The mole fraction of N₂ after the mixture of 4.0 L of N₂ at 15 atm with 4.0 L of H₂ at 7.0 atm is 0.68.
We can calculate the mole fraction of N₂ with the following equation:
[tex] X_{N_{2}} = \frac{n_{N_{2}}}{n_{t}} = \frac{n_{N_{2}}}{n_{N_{2}} + n_{H_{2}}} [/tex] (1)
The number of moles of N₂ and H₂ can be found with the ideal gas law:
[tex] PV = nRT [/tex]
Where:
P: is the pressure
R: is the gas constant
T: is the temperature
V: is the volume
For nitrogen gas we have:
[tex] n_{N_{2}} = \frac{P_{N_{2}}V_{N_{2}}}{RT} [/tex] (2)
And for hydrogen:
[tex] n_{H_{2}} = \frac{P_{H_{2}}V_{H_{2}}}{RT} [/tex] (3)

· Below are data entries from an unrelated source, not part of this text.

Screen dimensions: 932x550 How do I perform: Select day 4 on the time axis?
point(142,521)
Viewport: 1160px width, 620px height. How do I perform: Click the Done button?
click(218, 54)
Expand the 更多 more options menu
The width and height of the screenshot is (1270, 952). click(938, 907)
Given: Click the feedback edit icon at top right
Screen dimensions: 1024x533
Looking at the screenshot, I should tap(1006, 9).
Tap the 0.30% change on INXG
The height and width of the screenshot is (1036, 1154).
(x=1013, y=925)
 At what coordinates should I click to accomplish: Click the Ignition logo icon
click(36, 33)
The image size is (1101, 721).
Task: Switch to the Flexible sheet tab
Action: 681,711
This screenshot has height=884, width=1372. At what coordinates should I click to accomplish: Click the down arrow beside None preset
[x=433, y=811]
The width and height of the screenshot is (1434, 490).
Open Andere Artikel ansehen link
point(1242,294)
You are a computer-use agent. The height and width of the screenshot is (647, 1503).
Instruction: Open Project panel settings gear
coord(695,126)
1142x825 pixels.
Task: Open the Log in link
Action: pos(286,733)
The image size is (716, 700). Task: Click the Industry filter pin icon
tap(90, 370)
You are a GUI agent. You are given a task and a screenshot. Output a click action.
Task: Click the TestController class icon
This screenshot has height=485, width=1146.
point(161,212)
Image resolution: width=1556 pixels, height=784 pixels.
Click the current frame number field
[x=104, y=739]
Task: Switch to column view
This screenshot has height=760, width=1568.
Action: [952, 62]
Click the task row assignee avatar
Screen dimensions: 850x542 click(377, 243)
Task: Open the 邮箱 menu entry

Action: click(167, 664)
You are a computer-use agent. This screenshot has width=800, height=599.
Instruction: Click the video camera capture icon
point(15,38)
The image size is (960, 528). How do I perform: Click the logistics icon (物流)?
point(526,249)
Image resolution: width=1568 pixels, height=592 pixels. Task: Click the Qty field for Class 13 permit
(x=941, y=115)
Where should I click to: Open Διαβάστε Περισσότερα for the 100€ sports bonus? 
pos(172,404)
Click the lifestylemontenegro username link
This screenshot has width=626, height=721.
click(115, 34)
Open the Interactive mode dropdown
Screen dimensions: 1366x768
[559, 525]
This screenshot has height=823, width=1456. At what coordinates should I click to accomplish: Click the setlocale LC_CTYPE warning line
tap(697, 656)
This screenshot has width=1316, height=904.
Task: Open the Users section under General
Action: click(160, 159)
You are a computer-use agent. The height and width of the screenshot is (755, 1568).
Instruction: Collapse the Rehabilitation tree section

After entering equations (2) and (3) into (1), we get:
[tex] X_{N_{2}} = \frac{\frac{P_{N_{2}}V_{N_{2}}}{RT}}{\frac{P_{N_{2}}V_{N_{2}}}{RT} + \frac{P_{H_{2}}V_{H_{2}}}{RT}} [/tex]
Since RT are constants, we have:
[tex] X_{N_{2}} = \frac{P_{N_{2}}V_{N_{2}}}{P_{N_{2}}V_{N_{2}} + P_{H_{2}}V_{H_{2}}} [/tex]
We know that:
[tex] P_{N_{2}} = 15 atm[/tex]
[tex] V_{N_{2}} = 4.0 L[/tex]
[tex] P_{H_{2}} = 7.0 atm[/tex]
[tex] V_{H_{2}} = 4.0 L[/tex]
so:
[tex] X_{N_{2}} = \frac{15 atm*4.0 L}{15 atm*4.0 L + 7.0 amt*4.0 L} = 0.68 [/tex]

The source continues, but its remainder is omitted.